MULDOON: You know, it's an extraordinary story. The setting was a dinner party, and as you say, coming out of it, Liveright found himself the possessor of the rights to "Ulysses" and also "The Waste Land." So, "Ulysses" and "The Waste Land," as we know, stand as the twin portals of what we would describe in literary terms as high modernism.

SIMON: Help us see the world in which "The Waste Land" is set. And by that I mean, post-World War I.

MULDOON: It's very hard for us now to think of the impact of the First World War, and indeed some of the arts just prior to the First World War, the way in which the arts were beginning to reflect the sense of fracture, of structurelessness, of what Eliot refers to in the poem itself as the heap of broken images that would shortly become Europe. It's very difficult to disentangle cause and effect in all of this because, for example, we know that from 1912 onwards - a very significant year in literary history - Picasso and Braque were representing the world in broken-down versions: cubism, where the fragments of the world were offered to us. We remember, of course, the impact of photography, where we began to realize that the world could be seen frame by frame. We think of Marcel Duchamp's "Nude Descending a Staircase."

SIMON: You suggest that a good way to begin to try and unravel the poem is to see it as a night of music hall.

MULDOON: Well, I think that's right. And Eliot, of course, was very interested in popular music. He was always interested in musical constructs. We remember that some of his very early poems were called preludes, and of course, we recall that his later poems were known as "Four Quartets." So, musical structures have always been very significant in his poetry. In this particular case, I think of this as a night at the music hall, with various people showing up and doing a little turn, a lot of comedians showing up, and, you know, giving some sense of the London of that era, in all its raunchiness, of course, and also in all its splendor.

SIMON: What is there in this what we think of as the almost the definitive 20th century poem that keeps it alive for a 21st century reader?

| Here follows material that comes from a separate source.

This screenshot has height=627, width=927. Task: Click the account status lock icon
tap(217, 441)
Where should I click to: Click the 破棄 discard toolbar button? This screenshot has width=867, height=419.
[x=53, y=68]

MULDOON: It has never lost its glamour. It has never failed to be equal to both the fracture of its own era and what, alas, turned out to be the even greater fracture of the ongoing 20th century and now, it seems, the 21st century.

SIMON: Paul, is there a section of the poem you could read for us, you'd like to read for us?

MULDOON: I could try to do that. What about "Death by Water? " It's a short...

SIMON: Sure.

MULDOON: One of the themes that interested Eliot was the notion of rebirth and the various images - particularly in Christian iconography - associated with rebirth, one of them being the water of baptism. And in the case of this short section of the poem, section four, there's an overturning of that idea, a focusing on death by water.

(Reading) Phlebas the Phoenician, a fortnight dead, forgot the cry of gulls, and the deep sea swell and the profit and loss. A current under sea picked his bones in whispers. As he rose and fell he passed the stages of his age and youth entering the whirlpool. Gentile or Jew, O you who turn the wheel and look to windward, consider Phlebas, who was once handsome and tall as you.

SIMON: Paul Muldoon. He is the Pulitzer Prize-winning poet. Among a number of jobs, he's also the poetry editor of the New Yorker and a professor at Princeton. He has written the preface to a new edition of T.S. Eliot's "The Waste Land." Paul, thanks so much for being with us.

MULDOON: It's a pleasure. Thank you.